Üçüncü bölümde [âyet 20-30] insanların dünya hayatına kapılıp âhirete yönelik işleri terketmeleri kınandıktan sonra o gün müminlerin parlayan yüzle rablerine bakacakları, inanmayanların ise başlarına geleceklerin farkına vararak korkularının yüzlerine yansıyacağı bildirilir. Ehl-i sünnet âlimleri, 23. âyetteki “rablerine bakarlar” ifadesinin müminlerin âhirette Allah’ı göreceklerine açık bir delil teşkil ettiğini belirtirken tenzih anlayışlarının bir gereği olarak Allah’ı görmenin mümkün olmadığını savunan Mutezile ulemâsı bu âyeti “Rablerinin rızâsını beklerler şeklinde te’vil etmiştir.[bk. Rü’yetullah]
Sûrenin dördüncü bölümünde [âyet 31-40] azaba uğrayacak kimselerin Hz. Peygamber’in getirdiklerini yalanlama, namaz kılmama, çalımla yürüme gibi yanlış tutumlarına temas edilir. Başı boş bırakılmadığı vurgulanan insanın yaratılı-şındaki bazı safhalar anlatılarak onu bu aşamalardan geçiren yaratıcının ölümden sonra da yaratmaya kadir olduğu belirtilir.
Kıyâme sûresinde İslâm’ın ulûhiyyet, nübüvvet ve âhiret gibi temel iman konuları üzerinde durulmuş; Allah’ın kudret ve yaratıcılığından söz edilerek ulûhiyyete, vahyin Allah’ın koruması altında bulunduğu belirtilerek nübüvvete ve özellikle kıyametten bahsedilerek âhirete dair önemli bilgiler verilmiştir. Âyetler kıyametin mutlaka kopacağını, insanın rabbinin divanına götürülüp yargılanacağını, suçluların özür dilemesinin fayda vermeyeceğini ifade ederek insanları uyarmaktadır. İnsanların parmak uçlarının bile düzeltileceğini belirten âyet, ölümün ardından dirilmenin hem ruhanî hem cismanî olarak gerçekleşeceğine delil teşkil eder.
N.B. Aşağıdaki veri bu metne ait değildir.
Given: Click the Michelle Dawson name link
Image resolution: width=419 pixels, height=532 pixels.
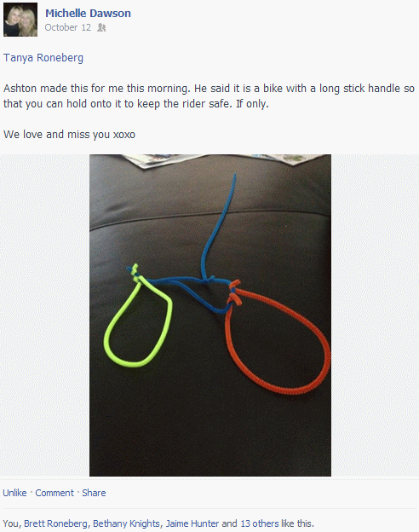Looking at the screenshot, I should tap(88, 14).
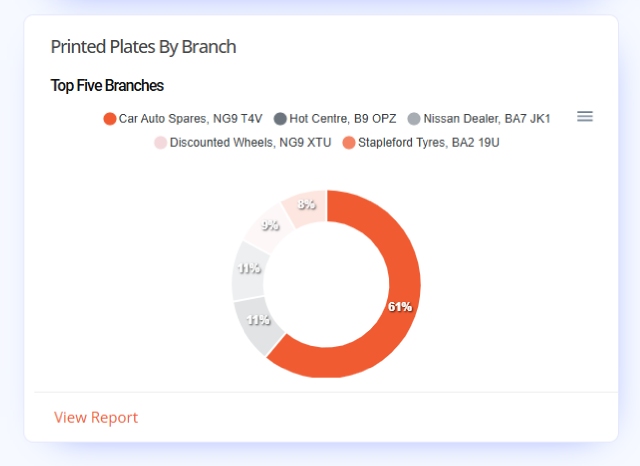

Sûrede ölümden sonra dirilme sadece bir iman esası şeklinde ortaya kon-mamakta, yaratılıştaki çeşitli merhalelere dikkat çekilerek düşünen ve gözlemleyen insanın bu inancını aklî temeller üzerine oturtması gerektiği de vurgulanmaktadır.
Bazı tefsirlerde Kim Kıyâme sûresini okursa kıyamet gününde ben ve Cebrail onun mümin olduğuna şahitlik ederiz” anlamında bir hadis rivayet edilirse de bu hadis güvenilir kaynaklarda yer almamaktadır.